Posted to j-users@xalan.apache.org by s7...@netscape.net on 2008/01/23 12:46:41 UTC

Output a new line after the XML declaration using indent="yes"

[resending my original message as it didn't appear in the list, 
trying out 4 times.]

Using the example serialization code (see at the end) and the 
built-in Sun's Java 1.4 JAXP implementation I get a result file:

<?xml version="1.0" encoding="UTF-8"?>
<doc>
   <para>foo bar</para>
</doc>

However when I plug-in Xalan 2.7.1 I get a result file:

<?xml version="1.0" encoding="UTF-8"?><doc>
   <para>foo bar</para>
</doc>

Is there a way to make the document element appear on a new line 
after the XML declaration when using the indent="yes" output option?
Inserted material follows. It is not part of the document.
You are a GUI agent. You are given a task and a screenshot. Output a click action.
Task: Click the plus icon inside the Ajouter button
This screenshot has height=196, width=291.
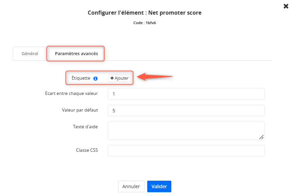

-----XMLSerializationTest.java
import java.io.File;
import java.io.FileOutputStream;

import javax.xml.transform.OutputKeys;
import javax.xml.transform.Transformer;
import javax.xml.transform.TransformerFactory;
import javax.xml.transform.sax.SAXTransformerFactory;
import javax.xml.transform.sax.TransformerHandler;
import javax.xml.transform.stream.StreamResult;

import org.xml.sax.Attributes;
import org.xml.sax.helpers.AttributesImpl;

public class XMLSerializationTest
{

     static final String XALAN_INDENT_AMOUNT =
             "{http://xml.apache.org/xslt}" + "indent-amount";

     public static void main(String[] args) throws Exception
     {
         File resultFile = new File("test.xml");

         SAXTransformerFactory stf = (SAXTransformerFactory)
                 TransformerFactory.newInstance();
         TransformerHandler handler = stf.newTransformerHandler();
         Transformer transformer = handler.getTransformer();
         transformer.setOutputProperty(OutputKeys.ENCODING, "UTF-8");
         transformer.setOutputProperty(OutputKeys.INDENT, "yes");
         transformer.setOutputProperty(XALAN_INDENT_AMOUNT, "2");
         handler.setResult(new StreamResult(
                 new FileOutputStream(resultFile)));

         Attributes noAtts = new AttributesImpl();
         String text = "foo bar";
         handler.startDocument();
         handler.startElement("", "", "doc", noAtts);
         handler.startElement("", "", "para", noAtts);
         handler.characters(text.toCharArray(), 0, text.length());
         handler.endElement("", "", "para");
         handler.endElement("", "", "doc");
         handler.endDocument();

         System.out.println("Done.");
     }

}
-----XMLSerializationTest.java--

-- 
Stanimir

Re: Output a new line after the XML declaration using indent="yes"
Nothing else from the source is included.